Working from the listing below, set down every line exactly.

(Beginning of EXTRACTED ENTRIES)

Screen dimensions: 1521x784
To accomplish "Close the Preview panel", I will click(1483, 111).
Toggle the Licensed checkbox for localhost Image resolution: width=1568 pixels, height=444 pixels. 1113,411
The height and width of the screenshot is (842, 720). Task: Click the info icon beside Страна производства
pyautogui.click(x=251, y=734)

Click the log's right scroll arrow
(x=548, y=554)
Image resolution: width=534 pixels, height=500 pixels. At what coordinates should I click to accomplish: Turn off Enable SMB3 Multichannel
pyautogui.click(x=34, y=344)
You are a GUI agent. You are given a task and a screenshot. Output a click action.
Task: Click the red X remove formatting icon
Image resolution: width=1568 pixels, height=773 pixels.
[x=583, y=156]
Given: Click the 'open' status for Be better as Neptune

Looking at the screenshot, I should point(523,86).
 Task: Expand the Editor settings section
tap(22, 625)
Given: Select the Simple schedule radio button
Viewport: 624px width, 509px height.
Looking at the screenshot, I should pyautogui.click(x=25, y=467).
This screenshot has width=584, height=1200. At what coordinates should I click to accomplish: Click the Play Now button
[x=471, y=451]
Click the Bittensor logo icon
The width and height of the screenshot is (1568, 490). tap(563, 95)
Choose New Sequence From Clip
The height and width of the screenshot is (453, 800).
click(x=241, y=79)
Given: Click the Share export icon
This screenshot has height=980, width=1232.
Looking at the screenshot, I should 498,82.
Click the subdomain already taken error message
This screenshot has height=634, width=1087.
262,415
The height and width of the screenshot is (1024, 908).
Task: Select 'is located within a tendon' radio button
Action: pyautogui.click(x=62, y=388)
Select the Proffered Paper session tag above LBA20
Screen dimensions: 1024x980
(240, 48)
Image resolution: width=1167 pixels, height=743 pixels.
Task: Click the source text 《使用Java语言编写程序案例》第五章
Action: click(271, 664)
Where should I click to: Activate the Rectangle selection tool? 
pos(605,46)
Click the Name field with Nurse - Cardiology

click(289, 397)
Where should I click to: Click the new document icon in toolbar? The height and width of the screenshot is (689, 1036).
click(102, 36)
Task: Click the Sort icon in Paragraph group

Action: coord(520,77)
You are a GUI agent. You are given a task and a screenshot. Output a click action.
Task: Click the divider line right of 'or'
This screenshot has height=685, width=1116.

(End of EXTRACTED ENTRIES)

RESULT OF THIS EXERCISE:
Screen dimensions: 1521x784
To accomplish "Close the Preview panel", I will click(1483, 111).
Toggle the Licensed checkbox for localhost Image resolution: width=1568 pixels, height=444 pixels. 1113,411
The height and width of the screenshot is (842, 720). Task: Click the info icon beside Страна производства
pyautogui.click(x=251, y=734)

Click the log's right scroll arrow
(x=548, y=554)
Image resolution: width=534 pixels, height=500 pixels. At what coordinates should I click to accomplish: Turn off Enable SMB3 Multichannel
pyautogui.click(x=34, y=344)
You are a GUI agent. You are given a task and a screenshot. Output a click action.
Task: Click the red X remove formatting icon
Image resolution: width=1568 pixels, height=773 pixels.
[x=583, y=156]
Given: Click the 'open' status for Be better as Neptune

Looking at the screenshot, I should point(523,86).
 Task: Expand the Editor settings section
tap(22, 625)
Given: Select the Simple schedule radio button
Viewport: 624px width, 509px height.
Looking at the screenshot, I should pyautogui.click(x=25, y=467).
This screenshot has width=584, height=1200. At what coordinates should I click to accomplish: Click the Play Now button
[x=471, y=451]
Click the Bittensor logo icon
The width and height of the screenshot is (1568, 490). tap(563, 95)
Choose New Sequence From Clip
The height and width of the screenshot is (453, 800).
click(x=241, y=79)
Given: Click the Share export icon
This screenshot has height=980, width=1232.
Looking at the screenshot, I should 498,82.
Click the subdomain already taken error message
This screenshot has height=634, width=1087.
262,415
The height and width of the screenshot is (1024, 908).
Task: Select 'is located within a tendon' radio button
Action: pyautogui.click(x=62, y=388)
Select the Proffered Paper session tag above LBA20
Screen dimensions: 1024x980
(240, 48)
Image resolution: width=1167 pixels, height=743 pixels.
Task: Click the source text 《使用Java语言编写程序案例》第五章
Action: click(271, 664)
Where should I click to: Activate the Rectangle selection tool? 
pos(605,46)
Click the Name field with Nurse - Cardiology

click(289, 397)
Where should I click to: Click the new document icon in toolbar? The height and width of the screenshot is (689, 1036).
click(102, 36)
Task: Click the Sort icon in Paragraph group

Action: coord(520,77)
You are a GUI agent. You are given a task and a screenshot. Output a click action.
Task: Click the divider line right of 'or'
This screenshot has height=685, width=1116.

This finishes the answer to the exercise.